Thromb Haemost 2015; 114(01): 109-114
DOI: 10.1160/TH14-10-0900
Cellular Haemostasis and Platelets
Schattauer GmbH

Intrinsic platelet reactivity before start with clopidogrel as predictor for on-clopidogrel platelet function and long-term clinical outcome

Willibald Hochholzer
,
Christian M. Valina
,
Timo Bömicke
,
Michael Amann
,
Christian Stratz
,
Thomas Nührenberg
,
Dietmar Trenk
,
Franz-Josef Neumann
Further Information

Publication History

Received: 30 October 2014

Accepted after major revision: 09 February 2015

Publication Date:
22 November 2017 (online)

Summary

High on-clopidogrel platelet reactivity is associated with worse clinical outcome. Previous data suggest that intrinsic platelet reactivity before initiation of clopidogrel contributes significantly to on-clopidogrel platelet reactivity. It is unknown whether intrinsic reactivity can sufficiently predict on-clopidogrel reactivity and therefore identify patients with insufficient response to clopidogrel before initiation of treatment and at risk for worse clinical outcome. This analysis included 765 consecutive patients undergoing elective coronary stent implantation. Platelet reactivity was assessed by light transmission aggregometry (5 µM ADP) before administration of clopidogrel 600mg and after intake of first maintenance dose of clopidogrel on day 1 following coronary stenting. Patients were followed for up to seven years. The combined primary endpoint was death of any cause or non-fatal myocardial infarction. Intrinsic and on-clopidogrel platelet reactivity were significant correlated (r=0.31; p < 0.001). Among all tested clinical and genetic factors including the cytochrome P450 2C19*2 polymorphism, intrinsic platelet reactivity was the strongest predictor for on-clopidogrel platelet reactivity. However, intrinsic platelet reactivity could only explain 8 % of variability of on-clopidogrel platelet function.

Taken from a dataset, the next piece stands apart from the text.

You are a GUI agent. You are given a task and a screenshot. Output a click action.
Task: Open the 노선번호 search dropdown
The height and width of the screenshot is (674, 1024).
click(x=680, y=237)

Only on-treatment platelet reactivity was predictive for long-term clinical outcome (HR 1.47, 95 % CI 1.05–2.05; p = 0.02) whereas intrinsic platelet reactivity was not (HR 1.03, 95 % CI 0.74–1.43; p = 0.86). In conclusion, intrinsic platelet reactivity before initiation of clopidogrel is the strongest predictor of early on-clopidogrel platelet reactivity but can only explain a minor proportion of its variability and is not significantly associated with clinical outcome. Thus, baseline testing cannot substitute on-clopidogrel platelet function testing.

Clinical Trial Registration: ClinicalTrials.gov (Identifier: NCT00457236).